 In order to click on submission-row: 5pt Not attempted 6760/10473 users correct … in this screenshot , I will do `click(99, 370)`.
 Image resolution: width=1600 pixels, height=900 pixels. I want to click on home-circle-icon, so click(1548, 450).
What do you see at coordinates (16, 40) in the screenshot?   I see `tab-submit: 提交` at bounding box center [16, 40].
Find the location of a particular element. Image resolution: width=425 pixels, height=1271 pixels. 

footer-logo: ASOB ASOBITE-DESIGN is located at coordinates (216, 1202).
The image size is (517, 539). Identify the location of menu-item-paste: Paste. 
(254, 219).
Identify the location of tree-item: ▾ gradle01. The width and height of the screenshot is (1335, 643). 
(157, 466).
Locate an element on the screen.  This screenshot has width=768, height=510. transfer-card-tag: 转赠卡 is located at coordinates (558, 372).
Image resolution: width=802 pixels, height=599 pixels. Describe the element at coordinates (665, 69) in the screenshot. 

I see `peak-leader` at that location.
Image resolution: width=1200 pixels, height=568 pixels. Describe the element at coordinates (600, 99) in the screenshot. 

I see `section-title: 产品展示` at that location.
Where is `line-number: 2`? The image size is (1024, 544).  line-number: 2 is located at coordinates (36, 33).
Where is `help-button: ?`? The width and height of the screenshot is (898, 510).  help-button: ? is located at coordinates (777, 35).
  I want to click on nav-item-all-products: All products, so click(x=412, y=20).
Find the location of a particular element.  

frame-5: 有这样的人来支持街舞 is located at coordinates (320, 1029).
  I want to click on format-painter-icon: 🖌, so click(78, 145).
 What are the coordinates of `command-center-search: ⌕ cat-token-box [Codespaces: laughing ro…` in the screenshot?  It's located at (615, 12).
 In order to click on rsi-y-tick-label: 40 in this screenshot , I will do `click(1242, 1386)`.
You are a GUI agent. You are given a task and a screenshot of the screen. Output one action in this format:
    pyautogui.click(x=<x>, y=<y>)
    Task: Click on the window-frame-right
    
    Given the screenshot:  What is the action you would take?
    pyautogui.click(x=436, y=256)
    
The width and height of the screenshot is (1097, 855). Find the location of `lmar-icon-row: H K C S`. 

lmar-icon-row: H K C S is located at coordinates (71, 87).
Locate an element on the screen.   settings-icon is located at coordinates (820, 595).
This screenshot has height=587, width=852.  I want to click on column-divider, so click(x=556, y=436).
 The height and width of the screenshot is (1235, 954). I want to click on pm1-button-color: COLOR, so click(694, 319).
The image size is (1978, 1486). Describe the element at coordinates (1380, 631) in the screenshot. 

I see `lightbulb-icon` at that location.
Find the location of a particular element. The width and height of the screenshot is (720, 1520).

#####

Write out the entries above word for word, from the line with "coordinates (777, 35)." to the line with "I want to click on format-painter-icon: 🖌, so", including both of those lines.

_Answer to this problem_
Where is `help-button: ?`? The width and height of the screenshot is (898, 510).  help-button: ? is located at coordinates (777, 35).
  I want to click on nav-item-all-products: All products, so click(x=412, y=20).
Find the location of a particular element.  

frame-5: 有这样的人来支持街舞 is located at coordinates (320, 1029).
  I want to click on format-painter-icon: 🖌, so click(78, 145).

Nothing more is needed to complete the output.